Follicle stimulating hormone (FSH)
Why this test?
To identify the causes of infertility (along with tests for other sex hormones: luteinizing, testosterone, estradiol, progesterone).
To determine the phase of the menstrual cycle (menopause).
To diagnose the causes of spermatogenesis disorders, a reduced number of spermatozoa.
To identify primary or secondary causes of sexual dysfunctions (pathology of the gonads or hypothalamic-pituitary disorders).
For the diagnosis of early or late sexual development. To monitor the effectiveness of hormone therapy.
In what cases is it prescribed?
With infertility. If pituitary pathology and sexual dysfunction are suspected.
When the menstrual cycle is disturbed (its absence or irregularity).
When the patient has congenital diseases with chromosomal abnormalities.
With disorders of growth and maturation in children.
When using hormonal drugs.
Follicle-stimulating hormone (FSH) together with luteinizing hormone (LH) is produced in the anterior lobe of the pituitary gland under the influence of hypothalamic gonadotropin-releasing hormone. Secretion of FSH occurs in pulse mode with intervals of 1-4 hours. During an emission lasting about 15 minutes, the concentration of FSH exceeds the average indicator by 1.5-2.5 times and is regulated by the level of sex hormones according to the principle of negative feedback. Low levels of sex hormones stimulate the release of FSH into the blood, and high levels suppress it. The protein inhibin B, which is synthesized in ovarian cells in women and cells lining the seminiferous tubules (Sertoli cells) in men, also suppresses FSH production. In children, the level of FSH increases for a short time after birth and falls sharply at 6 months for boys and at 1-2 years for girls. Then it increases before the onset of puberty and the appearance of secondary sexual characteristics.
One of the first laboratory indicators of the beginning of the period of puberty (sexual maturation) in children is an increase in the concentration of FSH at night. At the same time, the response of the gonads increases and the level of sex hormones increases. In women, FSH stimulates the maturation of ovarian follicles, prepares them for the action of luteinizing hormone and enhances the release of estrogens. The menstrual cycle consists of follicular and luteal phases. The first phase of the cycle takes place under the influence of FSH: the follicle increases and produces estradiol, and at the end, a sharp increase in the levels of follicle-stimulating and luteinizing hormones provokes ovulation - the rupture of a mature follicle and the release of an egg. Then comes the luteal phase, during which FSH promotes the production of progesterone.

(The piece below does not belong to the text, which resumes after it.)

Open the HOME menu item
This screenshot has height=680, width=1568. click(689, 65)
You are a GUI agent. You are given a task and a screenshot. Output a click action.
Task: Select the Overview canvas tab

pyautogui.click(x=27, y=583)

Estradiol and progesterone regulate FSH synthesis by the pituitary gland in a feedback loop. During menopause, the ovaries stop functioning and the reduced secretion of estradiol leads to increased concentrations of follicle-stimulating and luteinizing hormones. In men, FSH affects the development of seminiferous tubules, increases the concentration of testosterone, stimulates the formation and maturation of sperm in the testicles, and promotes the production of androgen-binding protein. After puberty, the level of FSH in men is relatively constant.
Primary testicular insufficiency leads to an increase in its number. Analysis of gonadotropic hormones allows you to determine the level of hormonal regulation disorders - primary (dependent on the gonads themselves) or secondary (related to the hypothalamic-pituitary axis). In patients with testicular (or ovarian) dysfunction, low levels of FSH indicate dysfunction of the hypothalamus or pituitary gland. An increase in FSH indicates a primary pathology of the gonads. Simultaneous tests for follicle-stimulating and luteinizing hormones are used to diagnose male and female infertility and determine treatment tactics.